Storage instructions:
- Store the chocolate tulumbas in an airtight container at room temperature for up to 3 days.
Reheating instructions:
- To reheat the tulumbas, place them in a preheated oven at 350°F for 5-7 minutes.
Presentation ideas:
- Arrange the tulumbas on a platter and dust them with powdered sugar before serving.
Garnishes:
- Top the tulumbas with whipped cream or fresh fruit for a decorative touch.
Pairings:
- Serve the chocolate tulumbas with a cup of coffee or hot chocolate.
Suggested side dishes:
- These tulumbas are a dessert on their own and do not require any side dishes.
Troubleshooting advice:
- If the tulumbas are too soft or undercooked, bake them for an additional 5-10 minutes.
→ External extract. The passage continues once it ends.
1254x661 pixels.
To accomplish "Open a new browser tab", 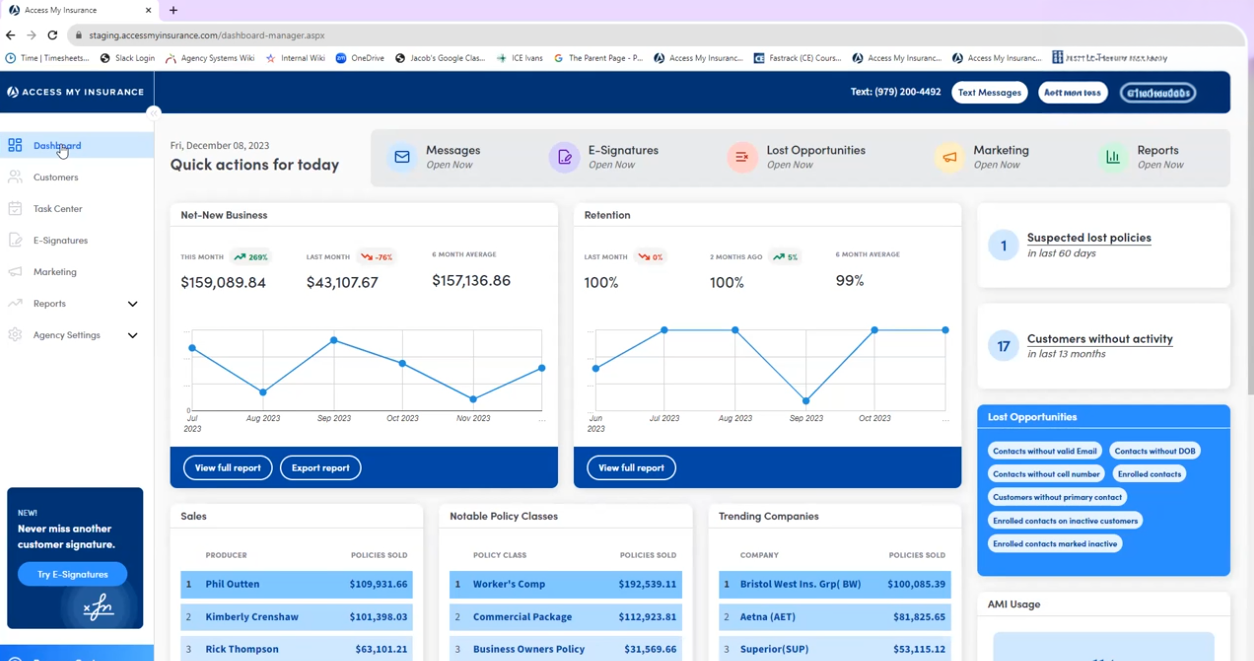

- If the tulumbas are too dry, reduce the baking time by 5 minutes.
Food safety advice:
- Make sure to use pasteurized eggs to prevent the risk of salmonella.
Food history:
- Tulumba is a popular dessert in Turkish and Greek cuisine, made from choux pastry and soaked in syrup.
Flavor profiles:
- The chocolate tulumba is sweet and rich, with a crispy exterior and a soft, chewy interior.
Serving suggestions:
- Serve the chocolate tulumba as a dessert after a meal or as a sweet snack.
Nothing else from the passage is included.